= What you need to do =
1 > Render this sentence from the page on running Spinach in production below into Spanish: "Having a solid installation of Redis is the key to Spinach reliability."
2 > From the page on running Spinach in production below, write out the passage that begins at the words "Running in Production" and stops after "a web application.".

= Selected excerpt =
Running in Production

Advices to read before deploying an application using Spinach to production.

Spinach

Since by default Spinach executes jobs in a separate threads, the user’s code must be thread-safe. This is usually quite easy to achieve on a traditional web application because frameworks like Flask or Django make that straightforward.

Tasks should not store state in the process between invocations. Instead all state must be stored in an external system, like a database or a cache. This advice also applies to views in a web application.

Redis

Most Spinach features are implemented as Lua scripts running inside Redis. Having a solid installation of Redis is the key to Spinach reliability.

To ensure that no tasks are lost or duplicated, Redis must be configured with persistence enabled. It is recommended to use AOF persistence (appendonly yes) instead of periodic RDB dumps. The default of fsync every second (appendfsync everysec) is a good trade-off between performance and security against sudden power failures.

Using Redis as a task queue is very different from using it as a cache. If an application uses Redis for both task queue and cache, it is recommended to have two separated Redis servers. One would be configured with persistence and without eviction while the other would have no persistence but would evict keys when running low on memory.

= Data section =
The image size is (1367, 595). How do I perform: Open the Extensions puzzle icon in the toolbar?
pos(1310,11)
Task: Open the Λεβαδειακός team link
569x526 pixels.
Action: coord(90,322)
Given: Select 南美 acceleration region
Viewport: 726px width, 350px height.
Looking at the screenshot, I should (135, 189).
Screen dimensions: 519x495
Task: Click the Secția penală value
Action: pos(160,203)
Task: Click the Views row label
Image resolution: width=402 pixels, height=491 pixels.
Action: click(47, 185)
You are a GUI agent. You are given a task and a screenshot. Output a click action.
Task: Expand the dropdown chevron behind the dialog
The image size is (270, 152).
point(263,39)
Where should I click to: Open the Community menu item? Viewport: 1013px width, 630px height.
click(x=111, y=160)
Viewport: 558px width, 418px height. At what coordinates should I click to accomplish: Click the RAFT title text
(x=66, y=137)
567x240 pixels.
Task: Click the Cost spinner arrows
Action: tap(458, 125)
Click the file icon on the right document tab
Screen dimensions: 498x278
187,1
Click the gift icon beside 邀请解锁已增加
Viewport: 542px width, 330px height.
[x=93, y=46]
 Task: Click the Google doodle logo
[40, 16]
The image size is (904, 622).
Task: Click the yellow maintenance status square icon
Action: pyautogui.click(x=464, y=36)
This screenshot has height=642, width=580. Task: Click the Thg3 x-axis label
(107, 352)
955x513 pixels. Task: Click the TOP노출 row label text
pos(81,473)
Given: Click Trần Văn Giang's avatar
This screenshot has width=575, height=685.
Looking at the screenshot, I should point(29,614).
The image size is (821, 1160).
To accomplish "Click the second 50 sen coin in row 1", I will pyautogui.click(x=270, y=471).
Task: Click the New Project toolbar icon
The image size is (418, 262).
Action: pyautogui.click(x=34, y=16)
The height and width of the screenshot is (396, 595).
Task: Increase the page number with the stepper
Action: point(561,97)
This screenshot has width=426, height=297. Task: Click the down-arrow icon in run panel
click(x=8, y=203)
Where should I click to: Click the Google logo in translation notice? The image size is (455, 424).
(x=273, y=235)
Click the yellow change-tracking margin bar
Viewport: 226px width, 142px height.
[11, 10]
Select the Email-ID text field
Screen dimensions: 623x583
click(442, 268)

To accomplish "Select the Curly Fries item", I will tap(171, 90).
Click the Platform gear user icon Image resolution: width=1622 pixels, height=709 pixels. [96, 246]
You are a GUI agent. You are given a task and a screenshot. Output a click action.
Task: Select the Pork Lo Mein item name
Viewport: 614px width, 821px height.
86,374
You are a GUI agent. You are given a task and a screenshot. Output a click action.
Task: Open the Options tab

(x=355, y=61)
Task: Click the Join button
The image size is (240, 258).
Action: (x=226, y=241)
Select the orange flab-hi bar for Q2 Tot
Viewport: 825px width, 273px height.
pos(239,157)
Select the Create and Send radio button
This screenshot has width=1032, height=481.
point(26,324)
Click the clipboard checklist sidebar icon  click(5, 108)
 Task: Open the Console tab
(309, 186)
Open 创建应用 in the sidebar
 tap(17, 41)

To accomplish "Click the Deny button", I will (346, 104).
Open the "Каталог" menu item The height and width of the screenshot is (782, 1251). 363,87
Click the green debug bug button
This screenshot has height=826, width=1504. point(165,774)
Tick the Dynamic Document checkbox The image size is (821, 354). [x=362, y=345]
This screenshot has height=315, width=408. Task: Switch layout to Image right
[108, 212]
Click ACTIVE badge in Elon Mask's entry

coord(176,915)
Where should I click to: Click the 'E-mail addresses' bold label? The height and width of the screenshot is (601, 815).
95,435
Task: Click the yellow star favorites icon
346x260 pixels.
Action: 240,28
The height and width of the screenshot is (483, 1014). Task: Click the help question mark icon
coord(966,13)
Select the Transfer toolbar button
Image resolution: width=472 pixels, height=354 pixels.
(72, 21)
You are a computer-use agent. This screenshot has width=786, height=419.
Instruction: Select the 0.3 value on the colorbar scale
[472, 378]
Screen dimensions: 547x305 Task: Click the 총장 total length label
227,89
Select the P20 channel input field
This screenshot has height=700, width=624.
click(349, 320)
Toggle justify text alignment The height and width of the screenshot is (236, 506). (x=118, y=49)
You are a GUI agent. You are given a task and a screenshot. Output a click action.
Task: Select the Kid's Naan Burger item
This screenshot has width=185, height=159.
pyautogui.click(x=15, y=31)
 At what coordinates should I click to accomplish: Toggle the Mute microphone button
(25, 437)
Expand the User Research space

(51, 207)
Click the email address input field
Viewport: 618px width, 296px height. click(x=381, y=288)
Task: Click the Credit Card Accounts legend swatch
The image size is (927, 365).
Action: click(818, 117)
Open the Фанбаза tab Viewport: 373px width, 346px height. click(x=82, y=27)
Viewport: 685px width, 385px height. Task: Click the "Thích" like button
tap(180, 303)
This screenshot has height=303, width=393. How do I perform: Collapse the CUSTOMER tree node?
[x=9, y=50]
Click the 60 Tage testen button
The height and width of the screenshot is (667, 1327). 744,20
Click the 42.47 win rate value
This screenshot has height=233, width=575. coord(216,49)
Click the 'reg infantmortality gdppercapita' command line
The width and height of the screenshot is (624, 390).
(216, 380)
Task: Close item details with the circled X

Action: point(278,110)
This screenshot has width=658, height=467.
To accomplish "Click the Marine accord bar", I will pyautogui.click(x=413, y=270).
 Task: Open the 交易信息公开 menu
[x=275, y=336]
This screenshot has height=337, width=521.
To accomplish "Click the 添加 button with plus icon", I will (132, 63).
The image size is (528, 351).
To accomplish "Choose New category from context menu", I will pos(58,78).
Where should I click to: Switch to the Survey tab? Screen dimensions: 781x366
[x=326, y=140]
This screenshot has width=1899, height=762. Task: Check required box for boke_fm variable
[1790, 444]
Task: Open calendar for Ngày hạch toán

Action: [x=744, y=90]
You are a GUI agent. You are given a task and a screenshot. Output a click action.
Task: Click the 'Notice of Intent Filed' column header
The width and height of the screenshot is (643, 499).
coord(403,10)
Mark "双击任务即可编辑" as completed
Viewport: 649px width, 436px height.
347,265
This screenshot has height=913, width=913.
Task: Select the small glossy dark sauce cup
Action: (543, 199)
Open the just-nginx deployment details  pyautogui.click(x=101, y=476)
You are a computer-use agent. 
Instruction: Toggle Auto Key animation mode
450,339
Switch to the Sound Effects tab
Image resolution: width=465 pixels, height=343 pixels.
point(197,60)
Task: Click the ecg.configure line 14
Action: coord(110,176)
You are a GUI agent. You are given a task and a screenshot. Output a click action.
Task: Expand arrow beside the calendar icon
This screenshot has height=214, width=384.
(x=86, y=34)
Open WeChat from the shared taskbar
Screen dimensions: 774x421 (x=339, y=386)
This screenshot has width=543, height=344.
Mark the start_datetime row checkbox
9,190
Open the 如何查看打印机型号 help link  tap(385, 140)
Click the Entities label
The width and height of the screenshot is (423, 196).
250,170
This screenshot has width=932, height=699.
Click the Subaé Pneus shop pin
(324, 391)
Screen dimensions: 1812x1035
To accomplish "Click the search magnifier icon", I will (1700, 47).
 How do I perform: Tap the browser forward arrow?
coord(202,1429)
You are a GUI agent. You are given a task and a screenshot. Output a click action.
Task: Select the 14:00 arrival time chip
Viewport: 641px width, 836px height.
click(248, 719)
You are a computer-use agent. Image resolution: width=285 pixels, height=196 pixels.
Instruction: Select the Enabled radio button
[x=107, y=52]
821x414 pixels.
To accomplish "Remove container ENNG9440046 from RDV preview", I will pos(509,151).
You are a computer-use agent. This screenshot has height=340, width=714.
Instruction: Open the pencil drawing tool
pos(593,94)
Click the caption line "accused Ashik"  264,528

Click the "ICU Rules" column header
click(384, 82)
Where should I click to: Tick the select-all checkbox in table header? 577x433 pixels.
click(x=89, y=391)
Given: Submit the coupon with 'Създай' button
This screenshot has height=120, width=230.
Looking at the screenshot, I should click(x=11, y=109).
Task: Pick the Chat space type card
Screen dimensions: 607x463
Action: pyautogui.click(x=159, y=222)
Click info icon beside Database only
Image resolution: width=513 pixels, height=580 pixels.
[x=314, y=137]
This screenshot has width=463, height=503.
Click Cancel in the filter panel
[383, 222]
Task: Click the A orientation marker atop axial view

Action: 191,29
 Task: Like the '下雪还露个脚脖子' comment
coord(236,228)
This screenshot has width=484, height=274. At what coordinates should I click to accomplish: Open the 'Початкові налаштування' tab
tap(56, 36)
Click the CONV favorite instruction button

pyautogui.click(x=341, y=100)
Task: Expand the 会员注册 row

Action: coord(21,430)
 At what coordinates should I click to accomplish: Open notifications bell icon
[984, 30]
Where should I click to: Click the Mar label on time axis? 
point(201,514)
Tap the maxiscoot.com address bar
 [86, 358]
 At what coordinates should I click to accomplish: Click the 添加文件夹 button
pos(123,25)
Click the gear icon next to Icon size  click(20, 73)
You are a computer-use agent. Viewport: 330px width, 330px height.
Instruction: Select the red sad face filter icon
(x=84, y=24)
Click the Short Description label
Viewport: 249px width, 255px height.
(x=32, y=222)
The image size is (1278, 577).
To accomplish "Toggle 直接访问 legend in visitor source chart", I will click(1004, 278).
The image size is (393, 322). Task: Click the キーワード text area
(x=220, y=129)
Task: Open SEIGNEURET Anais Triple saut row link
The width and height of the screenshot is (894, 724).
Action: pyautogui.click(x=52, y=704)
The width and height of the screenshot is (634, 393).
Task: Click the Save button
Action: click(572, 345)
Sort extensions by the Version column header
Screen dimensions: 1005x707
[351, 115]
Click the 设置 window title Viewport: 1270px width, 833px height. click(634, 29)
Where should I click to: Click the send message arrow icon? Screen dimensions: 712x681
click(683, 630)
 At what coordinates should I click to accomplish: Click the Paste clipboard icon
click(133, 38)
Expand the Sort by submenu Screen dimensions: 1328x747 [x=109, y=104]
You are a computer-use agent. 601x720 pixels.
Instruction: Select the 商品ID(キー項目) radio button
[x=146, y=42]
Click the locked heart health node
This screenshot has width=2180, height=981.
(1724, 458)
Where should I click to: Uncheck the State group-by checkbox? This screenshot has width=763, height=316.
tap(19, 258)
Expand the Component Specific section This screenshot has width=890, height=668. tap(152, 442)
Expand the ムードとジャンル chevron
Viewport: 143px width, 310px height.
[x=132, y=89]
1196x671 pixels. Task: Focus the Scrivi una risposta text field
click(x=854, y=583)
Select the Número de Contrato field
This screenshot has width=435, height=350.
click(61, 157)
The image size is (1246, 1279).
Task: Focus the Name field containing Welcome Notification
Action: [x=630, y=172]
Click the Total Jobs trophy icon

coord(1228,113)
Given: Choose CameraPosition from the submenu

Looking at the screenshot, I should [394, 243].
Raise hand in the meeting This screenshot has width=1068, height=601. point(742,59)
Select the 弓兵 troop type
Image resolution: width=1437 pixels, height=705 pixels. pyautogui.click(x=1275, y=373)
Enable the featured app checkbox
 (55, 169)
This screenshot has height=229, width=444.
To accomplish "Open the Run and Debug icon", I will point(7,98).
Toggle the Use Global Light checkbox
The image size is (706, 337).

= Answers to each task =
1 > Tener una instalación sólida de Redis es la clave de la fiabilidad de Spinach.

2 >
Running in Production

Advices to read before deploying an application using Spinach to production.

Spinach

Since by default Spinach executes jobs in a separate threads, the user’s code must be thread-safe. This is usually quite easy to achieve on a traditional web application because frameworks like Flask or Django make that straightforward.

Tasks should not store state in the process between invocations. Instead all state must be stored in an external system, like a database or a cache. This advice also applies to views in a web application.